Furthermore, "designing for a future rewrite" is absolute madness. There is already a lot of YAGNI waste work going on. It's fine to design software to be modular, reusable, easily comprehensible, and so on, but designing it so its future rewrite will be easier - WTF? You haven't even built the first version yet, and you're already putting work into designing the second version.

Fashions are fickle. You can't even know what will be popular in the future. Don't try to anticipate it and design for it now.


> Furthermore, "designing for a future rewrite" is absolute madness. There is already a lot of YAGNI waste work going on. It's fine to design software to be modular, reusable, easily comprehensible, and so on, but designing it so its future rewrite will be easier - WTF? You haven't even built the first version yet, and you're already putting work into designing the second version.

If software is in fact designed to be modular, reusable, and easily-comprehensible, then it should be pretty easy to rewrite it in another language later. The fact that many people are arguing that programmers should not even attempt to rewrite C coreutils, for fear of breaking some poorly-understood emergent behavior of the software, is evidence that C coreutils is not in fact modular, reuseable, and easily-comprehensible. This is true regardless of whether or not the Rust rewrite (or another language rewrite) actually happens or not.


> C coreutils is not in fact modular, reuseable, and easily-comprehensible

It's not. I never said it was. Nor are my bank's systems; I don't want them to fuck them up either. My bank's job is not to rewrite their codebase in shinier, newer languages that look nice on their staff's CVs, their job is to continue to provide reliable banking services. The simplest, cheapest way for them to do that is to not rewrite their software at all.

What I was addressing was two different approaches to "design[ing] software [...] in such a way that it is simply possible to do rewrites"

* One way is evergreen: think about modularity, reusability, and good documentation in the code you're writing today. That will help with any mooted future rewrite.

* The other way, which you implied, is to imagine what the future rewrite might look like, and design for that now. That way lies madness.


Give it 15 years and all the Rust kids will be coming back to C like vinyl.

'the two things that really drew me to vinyl were the expense and the inconvenience.'

https://imgur.com/gallery/vinyl-meme-7jeZtVJ


I've been using Rust for 13 years, I'll let you know in two if I go back to C.

Given I'm about to turn 40, I do appreciate being referred to as a kid though ;)


I'm 50 and prefer Rust... though tbh I haven't worked much with C or Rust. I just never liked C, preferring to stick to higher level languages, even C# over it.
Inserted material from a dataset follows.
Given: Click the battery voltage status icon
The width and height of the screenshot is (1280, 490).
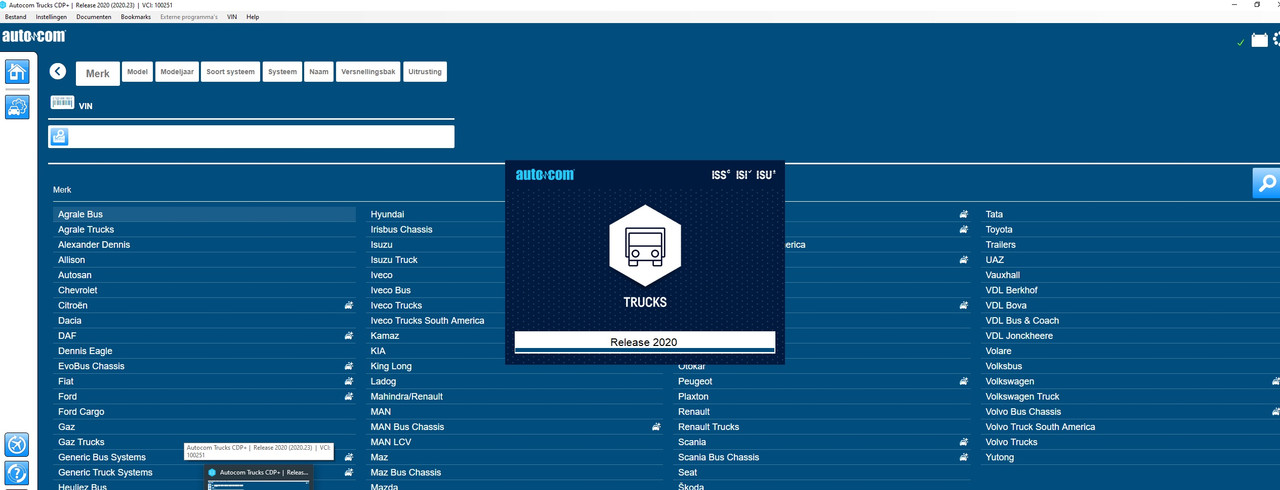Looking at the screenshot, I should coord(1259,40).
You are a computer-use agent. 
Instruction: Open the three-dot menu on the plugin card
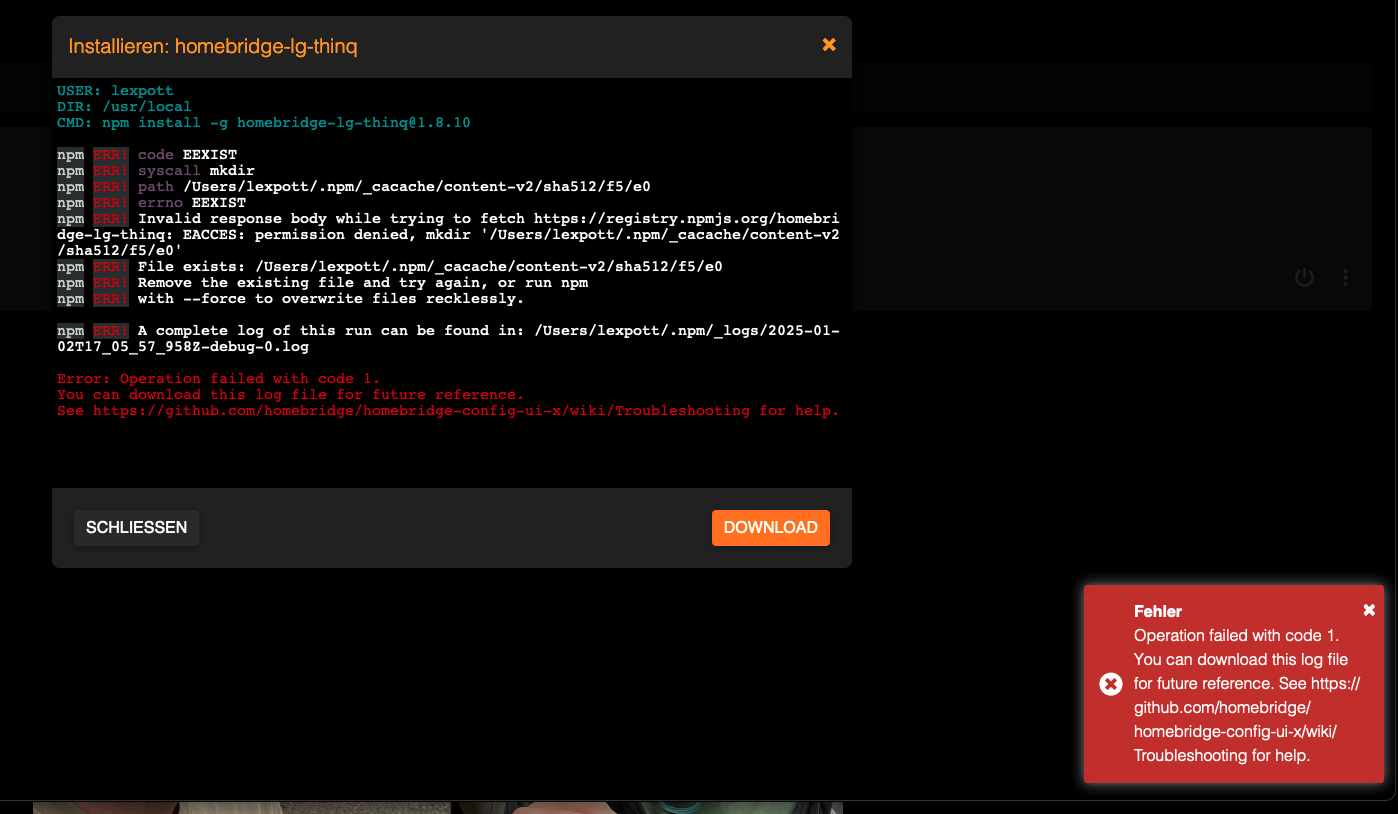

I do like Rust though, even if I feel like I'm pulling my hair out sometimes trying to grok ownership symbols. Most Rust I understand by looking at it... I can not say the same with C.

This is an apt comparison since nobody except fringe enthusiasts came back to vinyl.

> I also don't think that Rust itself is the only possible good language to use to write software

you don't really believe this because you said that the only possibly better language would be one that doesn't yet exist


I don't think there is one programming language that is best suited for all types of programs. I think that Rust is probably the best language currently in use for specifically implementing Unix coreutils, but I don't think that this implies that (say) Zig or Odin or Go or Haskell would necessarily be terrible choices (although I really would pick Rust rather than any of those).

But my point was that there's no reason to think that the specific package of design decisions that Rust made as a language is the best possible one; and there's no reason why people shouldn't continue to create new programming languages including ones intended to be good at writing basic PC OS utils, and it's certainly possible that one such language might turn out to do enough things better than Rust does that a rewrite is justified.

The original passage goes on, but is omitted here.